- Origin: Toronto, Ontario, Canada
- Genres: Indie rock
- Years active: 2006–present
- Label: EMI
- Members: Todor Kobakov Lindy Vopnfjörð Thomas D'Arcy Ian LeFeuvre John Ocerbian
- Website: majormaker.com

= Major Maker =

Canadian indie rock band

Major Maker is a Canadian indie rock band, formed in Toronto, Ontario in 2006 by Bulgarian-born Todor Kobakov and singer-songwriter Lindy Vopnfjörð.

==History==

===Founding===
Their track "Rollercoaster" was used in a Maynards candy commercial, which led the company to be inundated with requests for the name of the band. The commercial was viewed more than 77,000 times on YouTube and was written about in the Toronto Sun and in Marketing magazine. The duo wrote the song initially for the 30-second ad, calling it "Maynards Candy Song", but after its popularity they wrote two-and-a-half minutes more of the song, retitled it, and released it for digital download in July 2007. The single "Rollercoaster" entered Billboard's Canadian Hot 100 Chart and peaked at number 57 after 12 weeks on the chart.

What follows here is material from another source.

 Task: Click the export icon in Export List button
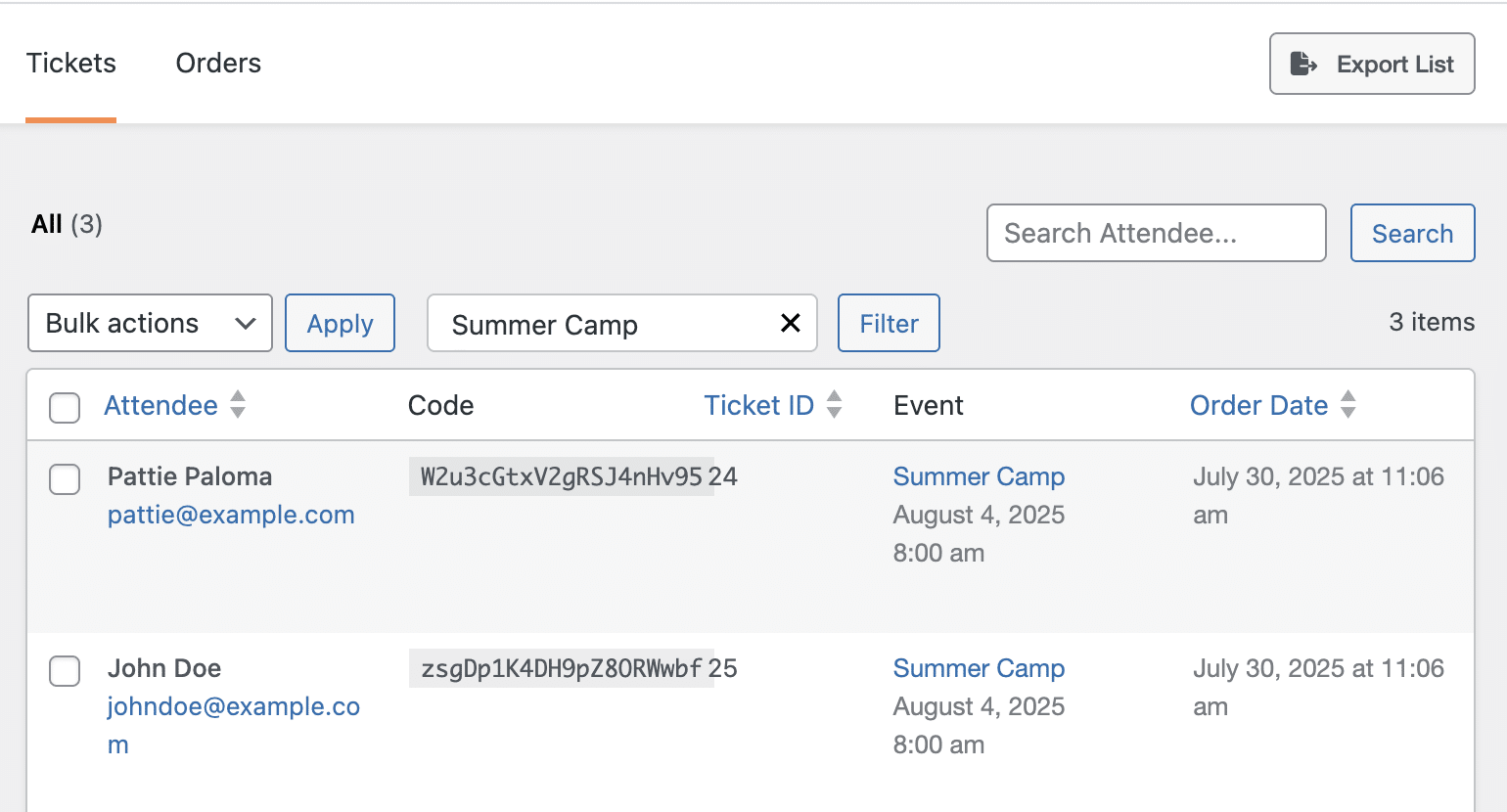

They also licensed the song "Talk to You" to Telus, which was unreleased until Lindy Vopnfjörð uploaded the song on his YouTube channel.

===All Illusion (2006)===
Their 2006 debut full-length release All Illusion was recorded and mixed in Kobakov's house. Their 2007 EP People Carrier includes two remixes of "Rollercoaster", one by Small Sins and one by Sofia Scandalli.

===Members===
Kobakov, who by age 20 had completed a music performance degree in classical piano at the University of Toronto, has written film scores, including for the movie Young People Fucking. He has done string arrangements for such artists as Stars and Sarah Slean. He has also toured as part of the live band for Emily Haines and the Soft Skeleton and Small Sins. Separately, Kobakov has released three albums under the name Cy Scobie, and a classical piano album called Pop Music.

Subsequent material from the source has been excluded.